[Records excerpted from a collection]
--------------------

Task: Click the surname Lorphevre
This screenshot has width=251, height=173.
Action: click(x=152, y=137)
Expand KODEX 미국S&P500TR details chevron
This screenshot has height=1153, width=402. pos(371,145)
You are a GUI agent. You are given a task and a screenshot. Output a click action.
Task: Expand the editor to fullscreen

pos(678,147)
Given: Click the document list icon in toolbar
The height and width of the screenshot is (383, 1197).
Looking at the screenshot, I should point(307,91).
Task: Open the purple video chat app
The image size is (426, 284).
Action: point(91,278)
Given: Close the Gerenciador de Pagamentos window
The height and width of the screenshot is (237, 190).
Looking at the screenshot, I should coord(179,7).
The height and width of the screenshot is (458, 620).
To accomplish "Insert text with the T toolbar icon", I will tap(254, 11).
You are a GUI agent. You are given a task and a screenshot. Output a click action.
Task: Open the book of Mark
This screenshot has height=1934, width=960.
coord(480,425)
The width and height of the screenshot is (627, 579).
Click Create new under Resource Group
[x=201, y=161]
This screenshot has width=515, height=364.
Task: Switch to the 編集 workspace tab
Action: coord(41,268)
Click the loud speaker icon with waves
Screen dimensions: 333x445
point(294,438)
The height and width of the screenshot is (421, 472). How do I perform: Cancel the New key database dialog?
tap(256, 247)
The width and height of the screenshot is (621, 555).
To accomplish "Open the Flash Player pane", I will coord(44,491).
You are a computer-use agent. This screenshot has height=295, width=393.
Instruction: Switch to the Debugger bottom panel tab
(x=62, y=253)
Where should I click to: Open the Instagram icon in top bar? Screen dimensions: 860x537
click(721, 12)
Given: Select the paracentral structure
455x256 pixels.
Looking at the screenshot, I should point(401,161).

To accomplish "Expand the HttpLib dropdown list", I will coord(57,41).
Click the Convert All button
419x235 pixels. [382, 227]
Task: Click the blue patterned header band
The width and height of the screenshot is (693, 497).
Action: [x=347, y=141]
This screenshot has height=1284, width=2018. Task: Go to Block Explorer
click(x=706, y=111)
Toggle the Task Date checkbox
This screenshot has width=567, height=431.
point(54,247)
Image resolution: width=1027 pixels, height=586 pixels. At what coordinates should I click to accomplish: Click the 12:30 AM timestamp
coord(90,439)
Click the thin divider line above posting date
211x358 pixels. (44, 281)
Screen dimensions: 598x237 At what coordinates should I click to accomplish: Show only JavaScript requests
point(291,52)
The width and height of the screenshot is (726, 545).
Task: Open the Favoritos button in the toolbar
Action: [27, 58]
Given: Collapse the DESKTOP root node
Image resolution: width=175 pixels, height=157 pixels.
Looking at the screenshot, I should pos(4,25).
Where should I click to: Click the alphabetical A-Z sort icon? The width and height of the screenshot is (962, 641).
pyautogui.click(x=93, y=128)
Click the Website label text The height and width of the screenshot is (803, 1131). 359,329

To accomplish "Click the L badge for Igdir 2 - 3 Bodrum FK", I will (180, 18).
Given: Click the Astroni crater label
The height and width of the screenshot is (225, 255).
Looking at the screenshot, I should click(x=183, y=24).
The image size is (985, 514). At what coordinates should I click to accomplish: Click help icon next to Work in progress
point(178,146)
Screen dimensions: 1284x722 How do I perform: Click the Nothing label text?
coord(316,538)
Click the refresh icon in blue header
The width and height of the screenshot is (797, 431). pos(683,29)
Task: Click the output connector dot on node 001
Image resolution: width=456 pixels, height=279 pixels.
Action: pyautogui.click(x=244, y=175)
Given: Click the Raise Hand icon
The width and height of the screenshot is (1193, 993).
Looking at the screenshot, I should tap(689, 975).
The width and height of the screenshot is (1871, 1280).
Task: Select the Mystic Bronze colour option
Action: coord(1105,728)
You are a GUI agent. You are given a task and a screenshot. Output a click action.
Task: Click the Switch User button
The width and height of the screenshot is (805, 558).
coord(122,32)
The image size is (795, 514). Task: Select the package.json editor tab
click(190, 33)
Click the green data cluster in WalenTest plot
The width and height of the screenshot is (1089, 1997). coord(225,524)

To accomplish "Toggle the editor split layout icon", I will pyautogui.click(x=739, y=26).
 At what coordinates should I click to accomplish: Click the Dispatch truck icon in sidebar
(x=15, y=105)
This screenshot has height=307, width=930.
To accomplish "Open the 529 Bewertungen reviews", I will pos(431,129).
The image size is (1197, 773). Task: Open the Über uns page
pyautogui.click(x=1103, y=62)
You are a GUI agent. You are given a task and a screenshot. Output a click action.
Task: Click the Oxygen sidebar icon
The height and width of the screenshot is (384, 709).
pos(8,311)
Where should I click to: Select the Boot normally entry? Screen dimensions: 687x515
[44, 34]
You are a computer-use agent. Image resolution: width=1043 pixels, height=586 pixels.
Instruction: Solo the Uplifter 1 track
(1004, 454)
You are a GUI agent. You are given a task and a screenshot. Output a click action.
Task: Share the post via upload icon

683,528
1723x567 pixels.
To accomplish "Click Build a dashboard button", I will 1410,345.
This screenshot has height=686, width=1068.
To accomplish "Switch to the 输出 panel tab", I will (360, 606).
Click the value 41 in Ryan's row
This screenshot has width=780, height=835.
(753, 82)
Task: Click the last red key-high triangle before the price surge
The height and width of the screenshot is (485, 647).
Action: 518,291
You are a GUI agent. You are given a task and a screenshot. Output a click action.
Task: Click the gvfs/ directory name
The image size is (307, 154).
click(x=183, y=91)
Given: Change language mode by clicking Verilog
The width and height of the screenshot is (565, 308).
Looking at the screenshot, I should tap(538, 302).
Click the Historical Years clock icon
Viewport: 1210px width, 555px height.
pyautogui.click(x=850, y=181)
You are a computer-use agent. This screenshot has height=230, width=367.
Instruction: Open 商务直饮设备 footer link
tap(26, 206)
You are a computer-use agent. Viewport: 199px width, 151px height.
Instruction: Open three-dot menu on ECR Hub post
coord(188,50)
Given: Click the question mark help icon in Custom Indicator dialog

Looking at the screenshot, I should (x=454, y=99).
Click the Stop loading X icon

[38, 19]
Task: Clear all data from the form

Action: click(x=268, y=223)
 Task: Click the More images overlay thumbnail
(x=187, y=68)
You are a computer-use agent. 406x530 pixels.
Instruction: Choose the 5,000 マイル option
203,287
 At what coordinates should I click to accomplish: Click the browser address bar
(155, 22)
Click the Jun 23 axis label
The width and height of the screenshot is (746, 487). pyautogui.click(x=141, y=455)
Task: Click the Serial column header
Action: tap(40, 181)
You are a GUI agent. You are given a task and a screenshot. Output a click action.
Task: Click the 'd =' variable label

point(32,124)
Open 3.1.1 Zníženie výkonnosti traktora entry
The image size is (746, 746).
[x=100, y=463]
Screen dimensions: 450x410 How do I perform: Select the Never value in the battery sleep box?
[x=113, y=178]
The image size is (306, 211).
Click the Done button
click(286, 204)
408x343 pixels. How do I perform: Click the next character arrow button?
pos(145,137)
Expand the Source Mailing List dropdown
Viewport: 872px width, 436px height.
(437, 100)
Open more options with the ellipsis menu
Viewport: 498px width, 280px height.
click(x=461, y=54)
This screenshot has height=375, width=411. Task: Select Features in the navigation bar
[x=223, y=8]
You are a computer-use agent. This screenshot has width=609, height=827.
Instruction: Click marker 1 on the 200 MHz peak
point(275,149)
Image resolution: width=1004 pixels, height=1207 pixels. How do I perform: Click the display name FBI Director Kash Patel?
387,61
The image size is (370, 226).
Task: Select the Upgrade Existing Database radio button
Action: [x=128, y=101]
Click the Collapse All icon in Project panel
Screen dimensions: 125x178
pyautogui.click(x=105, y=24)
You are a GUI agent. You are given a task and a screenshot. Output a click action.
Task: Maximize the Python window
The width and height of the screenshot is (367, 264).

--------------------

Task to carry out –
Restate the entries above, keeping every word intact.

Solution to this problem –
Task: Click the surname Lorphevre
This screenshot has width=251, height=173.
Action: click(x=152, y=137)
Expand KODEX 미국S&P500TR details chevron
This screenshot has height=1153, width=402. pos(371,145)
You are a GUI agent. You are given a task and a screenshot. Output a click action.
Task: Expand the editor to fullscreen

pos(678,147)
Given: Click the document list icon in toolbar
The height and width of the screenshot is (383, 1197).
Looking at the screenshot, I should point(307,91).
Task: Open the purple video chat app
The image size is (426, 284).
Action: point(91,278)
Given: Close the Gerenciador de Pagamentos window
The height and width of the screenshot is (237, 190).
Looking at the screenshot, I should coord(179,7).
The height and width of the screenshot is (458, 620).
To accomplish "Insert text with the T toolbar icon", I will tap(254, 11).
You are a GUI agent. You are given a task and a screenshot. Output a click action.
Task: Open the book of Mark
This screenshot has height=1934, width=960.
coord(480,425)
The width and height of the screenshot is (627, 579).
Click Create new under Resource Group
[x=201, y=161]
This screenshot has width=515, height=364.
Task: Switch to the 編集 workspace tab
Action: coord(41,268)
Click the loud speaker icon with waves
Screen dimensions: 333x445
point(294,438)
The height and width of the screenshot is (421, 472). How do I perform: Cancel the New key database dialog?
tap(256, 247)
The width and height of the screenshot is (621, 555).
To accomplish "Open the Flash Player pane", I will coord(44,491).
You are a computer-use agent. This screenshot has height=295, width=393.
Instruction: Switch to the Debugger bottom panel tab
(x=62, y=253)
Where should I click to: Open the Instagram icon in top bar? Screen dimensions: 860x537
click(721, 12)
Given: Select the paracentral structure
455x256 pixels.
Looking at the screenshot, I should point(401,161).

To accomplish "Expand the HttpLib dropdown list", I will coord(57,41).
Click the Convert All button
419x235 pixels. [382, 227]
Task: Click the blue patterned header band
The width and height of the screenshot is (693, 497).
Action: [x=347, y=141]
This screenshot has height=1284, width=2018. Task: Go to Block Explorer
click(x=706, y=111)
Toggle the Task Date checkbox
This screenshot has width=567, height=431.
point(54,247)
Image resolution: width=1027 pixels, height=586 pixels. At what coordinates should I click to accomplish: Click the 12:30 AM timestamp
coord(90,439)
Click the thin divider line above posting date
211x358 pixels. (44, 281)
Screen dimensions: 598x237 At what coordinates should I click to accomplish: Show only JavaScript requests
point(291,52)
The width and height of the screenshot is (726, 545).
Task: Open the Favoritos button in the toolbar
Action: [27, 58]
Given: Collapse the DESKTOP root node
Image resolution: width=175 pixels, height=157 pixels.
Looking at the screenshot, I should pos(4,25).
Where should I click to: Click the alphabetical A-Z sort icon? The width and height of the screenshot is (962, 641).
pyautogui.click(x=93, y=128)
Click the Website label text The height and width of the screenshot is (803, 1131). 359,329

To accomplish "Click the L badge for Igdir 2 - 3 Bodrum FK", I will (180, 18).
Given: Click the Astroni crater label
The height and width of the screenshot is (225, 255).
Looking at the screenshot, I should click(x=183, y=24).
The image size is (985, 514). At what coordinates should I click to accomplish: Click help icon next to Work in progress
point(178,146)
Screen dimensions: 1284x722 How do I perform: Click the Nothing label text?
coord(316,538)
Click the refresh icon in blue header
The width and height of the screenshot is (797, 431). pos(683,29)
Task: Click the output connector dot on node 001
Image resolution: width=456 pixels, height=279 pixels.
Action: pyautogui.click(x=244, y=175)
Given: Click the Raise Hand icon
The width and height of the screenshot is (1193, 993).
Looking at the screenshot, I should tap(689, 975).
The width and height of the screenshot is (1871, 1280).
Task: Select the Mystic Bronze colour option
Action: coord(1105,728)
You are a GUI agent. You are given a task and a screenshot. Output a click action.
Task: Click the Switch User button
The width and height of the screenshot is (805, 558).
coord(122,32)
The image size is (795, 514). Task: Select the package.json editor tab
click(190, 33)
Click the green data cluster in WalenTest plot
The width and height of the screenshot is (1089, 1997). coord(225,524)

To accomplish "Toggle the editor split layout icon", I will pyautogui.click(x=739, y=26).
 At what coordinates should I click to accomplish: Click the Dispatch truck icon in sidebar
(x=15, y=105)
This screenshot has height=307, width=930.
To accomplish "Open the 529 Bewertungen reviews", I will pos(431,129).
The image size is (1197, 773). Task: Open the Über uns page
pyautogui.click(x=1103, y=62)
You are a GUI agent. You are given a task and a screenshot. Output a click action.
Task: Click the Oxygen sidebar icon
The height and width of the screenshot is (384, 709).
pos(8,311)
Where should I click to: Select the Boot normally entry? Screen dimensions: 687x515
[44, 34]
You are a computer-use agent. Image resolution: width=1043 pixels, height=586 pixels.
Instruction: Solo the Uplifter 1 track
(1004, 454)
You are a GUI agent. You are given a task and a screenshot. Output a click action.
Task: Share the post via upload icon

683,528
1723x567 pixels.
To accomplish "Click Build a dashboard button", I will 1410,345.
This screenshot has height=686, width=1068.
To accomplish "Switch to the 输出 panel tab", I will (360, 606).
Click the value 41 in Ryan's row
This screenshot has width=780, height=835.
(753, 82)
Task: Click the last red key-high triangle before the price surge
The height and width of the screenshot is (485, 647).
Action: 518,291
You are a GUI agent. You are given a task and a screenshot. Output a click action.
Task: Click the gvfs/ directory name
The image size is (307, 154).
click(x=183, y=91)
Given: Change language mode by clicking Verilog
The width and height of the screenshot is (565, 308).
Looking at the screenshot, I should tap(538, 302).
Click the Historical Years clock icon
Viewport: 1210px width, 555px height.
pyautogui.click(x=850, y=181)
You are a computer-use agent. This screenshot has height=230, width=367.
Instruction: Open 商务直饮设备 footer link
tap(26, 206)
You are a computer-use agent. Viewport: 199px width, 151px height.
Instruction: Open three-dot menu on ECR Hub post
coord(188,50)
Given: Click the question mark help icon in Custom Indicator dialog

Looking at the screenshot, I should (x=454, y=99).
Click the Stop loading X icon

[38, 19]
Task: Clear all data from the form

Action: click(x=268, y=223)
 Task: Click the More images overlay thumbnail
(x=187, y=68)
You are a computer-use agent. 406x530 pixels.
Instruction: Choose the 5,000 マイル option
203,287
 At what coordinates should I click to accomplish: Click the browser address bar
(155, 22)
Click the Jun 23 axis label
The width and height of the screenshot is (746, 487). pyautogui.click(x=141, y=455)
Task: Click the Serial column header
Action: tap(40, 181)
You are a GUI agent. You are given a task and a screenshot. Output a click action.
Task: Click the 'd =' variable label

point(32,124)
Open 3.1.1 Zníženie výkonnosti traktora entry
The image size is (746, 746).
[x=100, y=463]
Screen dimensions: 450x410 How do I perform: Select the Never value in the battery sleep box?
[x=113, y=178]
The image size is (306, 211).
Click the Done button
click(286, 204)
408x343 pixels. How do I perform: Click the next character arrow button?
pos(145,137)
Expand the Source Mailing List dropdown
Viewport: 872px width, 436px height.
(437, 100)
Open more options with the ellipsis menu
Viewport: 498px width, 280px height.
click(x=461, y=54)
This screenshot has height=375, width=411. Task: Select Features in the navigation bar
[x=223, y=8]
You are a computer-use agent. This screenshot has width=609, height=827.
Instruction: Click marker 1 on the 200 MHz peak
point(275,149)
Image resolution: width=1004 pixels, height=1207 pixels. How do I perform: Click the display name FBI Director Kash Patel?
387,61
The image size is (370, 226).
Task: Select the Upgrade Existing Database radio button
Action: [x=128, y=101]
Click the Collapse All icon in Project panel
Screen dimensions: 125x178
pyautogui.click(x=105, y=24)
You are a GUI agent. You are given a task and a screenshot. Output a click action.
Task: Maximize the Python window
The width and height of the screenshot is (367, 264).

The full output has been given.